══ EXTRACTED INFORMATION

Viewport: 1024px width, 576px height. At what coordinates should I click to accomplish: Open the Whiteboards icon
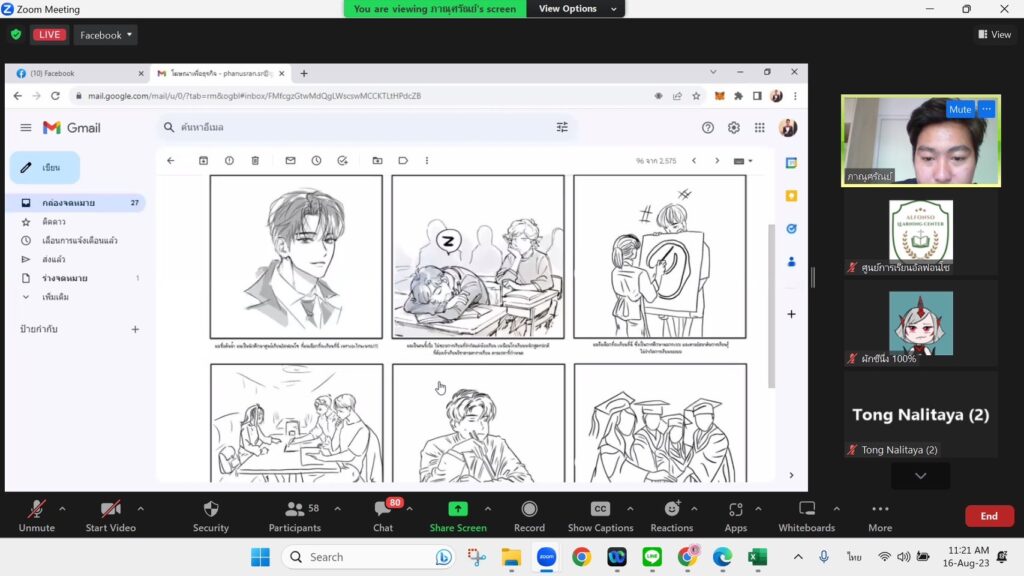(806, 509)
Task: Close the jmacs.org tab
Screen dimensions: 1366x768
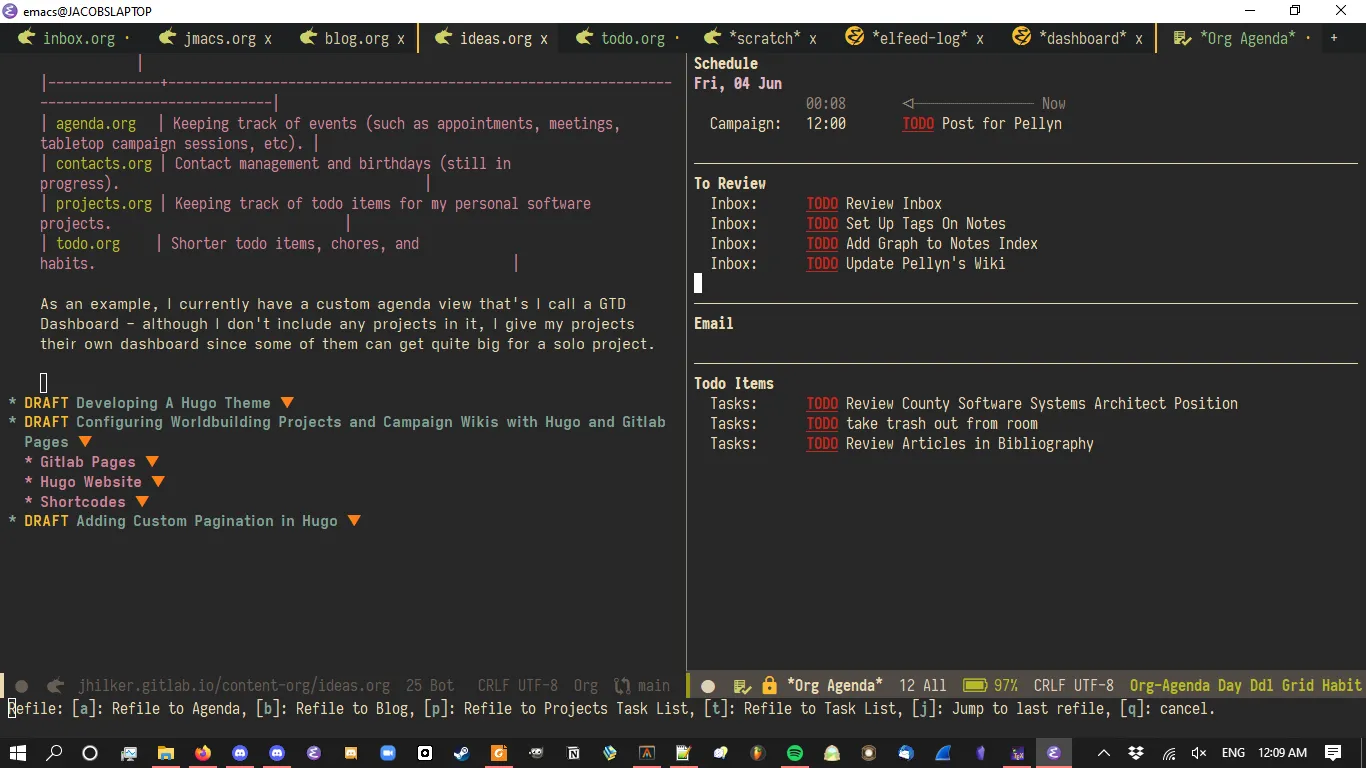Action: [x=268, y=39]
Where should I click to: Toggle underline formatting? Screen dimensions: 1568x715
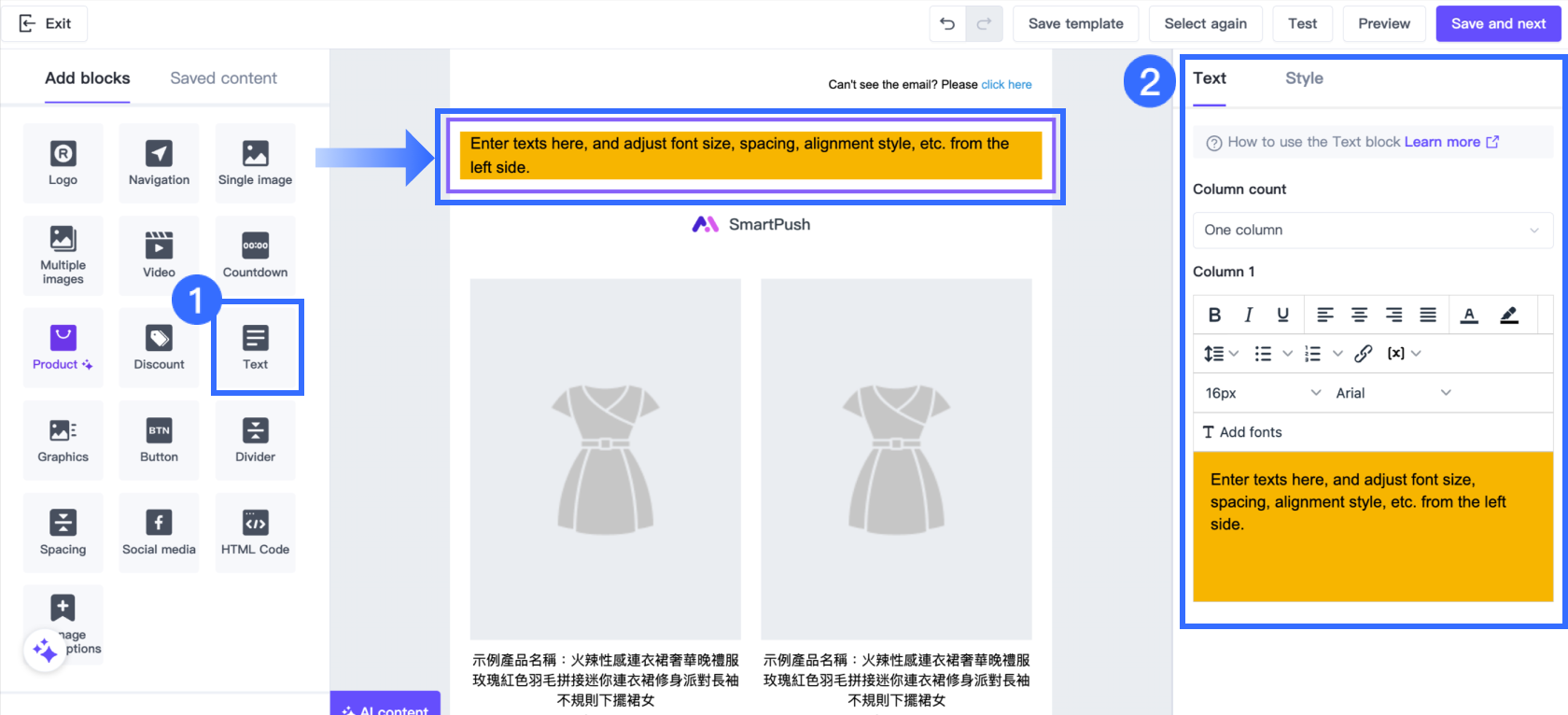pyautogui.click(x=1282, y=315)
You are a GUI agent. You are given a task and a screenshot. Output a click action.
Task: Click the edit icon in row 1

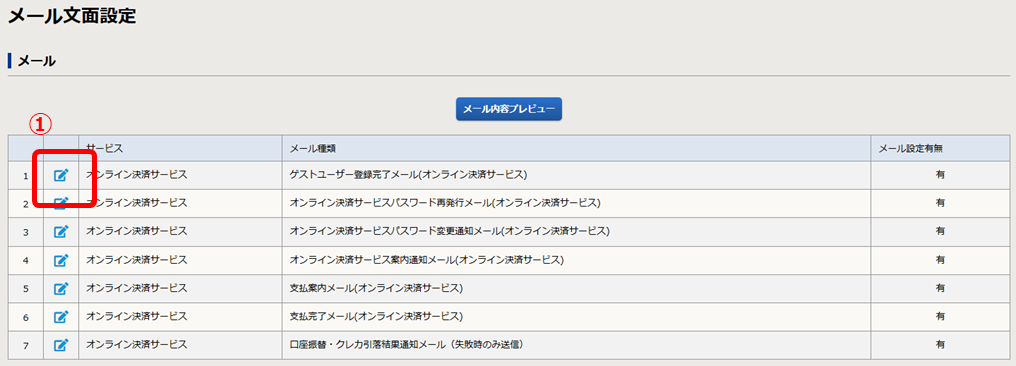tap(61, 175)
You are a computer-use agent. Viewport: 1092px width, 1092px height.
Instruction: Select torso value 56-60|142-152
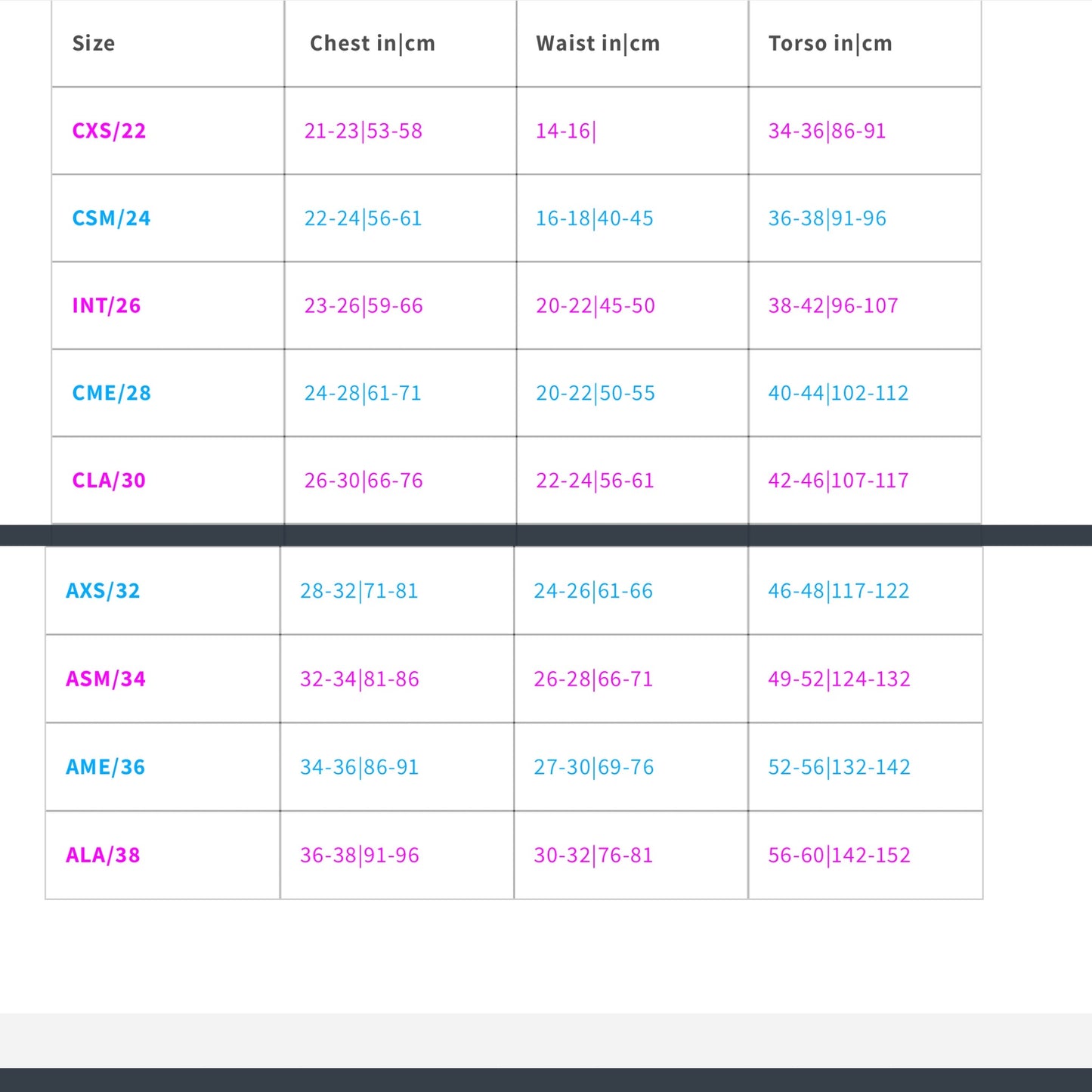click(839, 856)
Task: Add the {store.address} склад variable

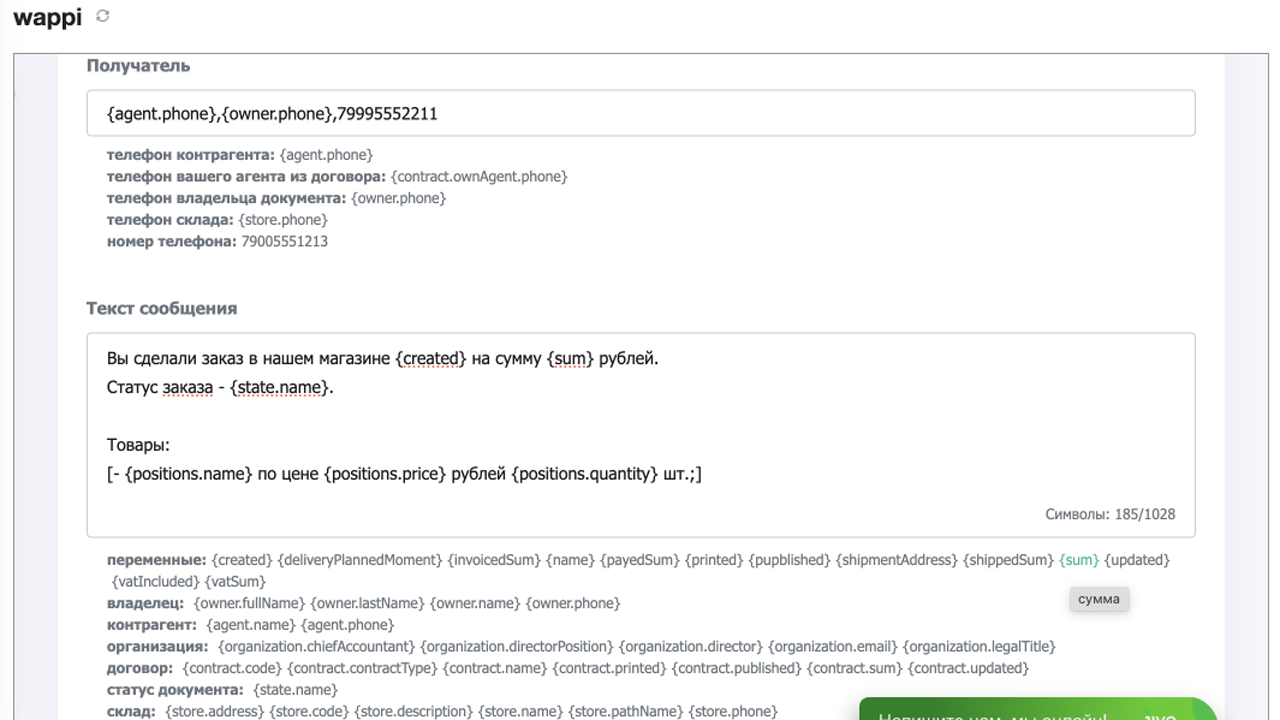Action: 214,711
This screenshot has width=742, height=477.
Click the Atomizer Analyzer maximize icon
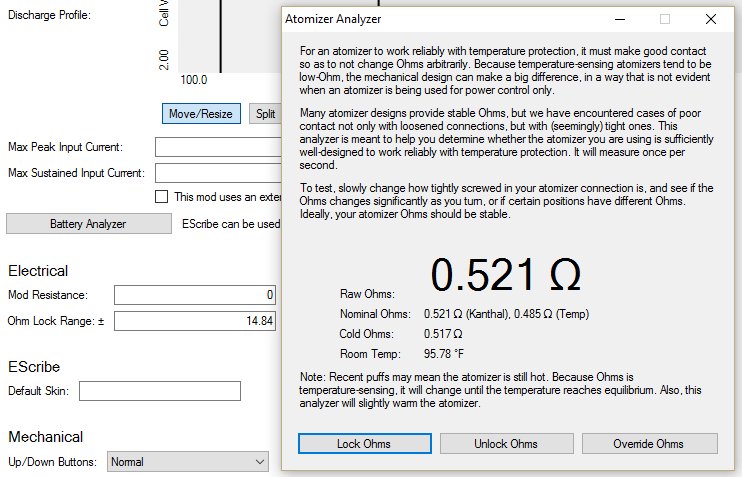664,19

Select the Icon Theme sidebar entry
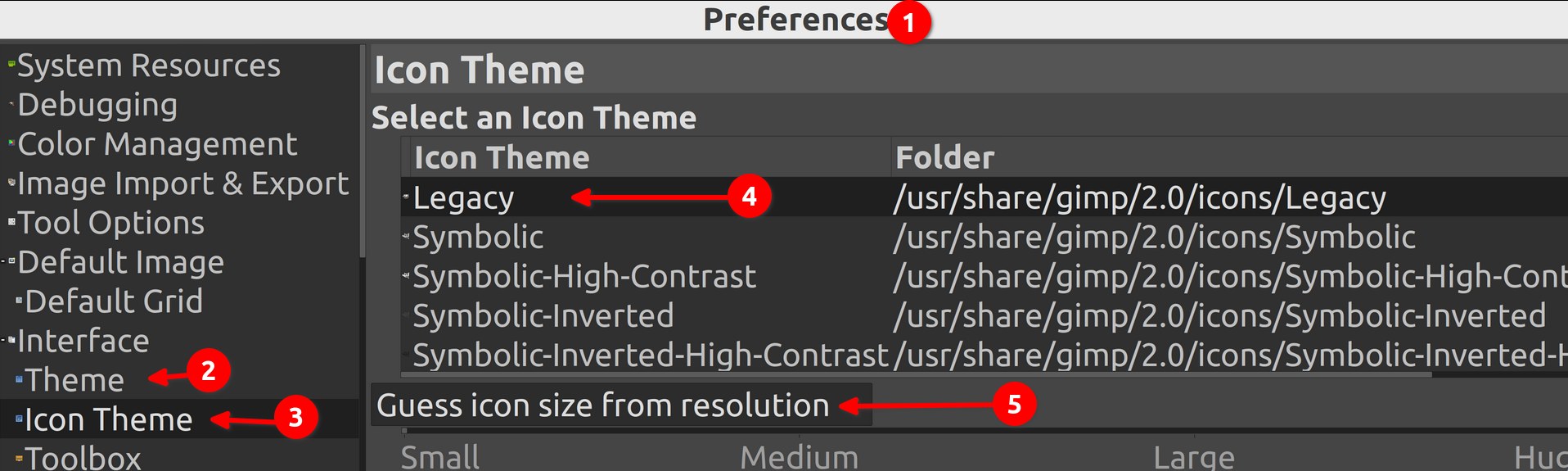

════

Please retype the lines from the one that contains "You are a GUI" to the final line of the records, both included, exactly as written and without any pictures.

RESPONSE:
You are a GUI agent. You are given a task and a screenshot. Output a click action.
Task: Click the edit icon in row 1

tap(61, 175)
You are a computer-use agent. Viewport: 1092px width, 1092px height.
Instruction: Select torso value 56-60|142-152
click(839, 856)
Task: Add the {store.address} склад variable

Action: 214,711
This screenshot has width=742, height=477.
Click the Atomizer Analyzer maximize icon
664,19

Select the Icon Theme sidebar entry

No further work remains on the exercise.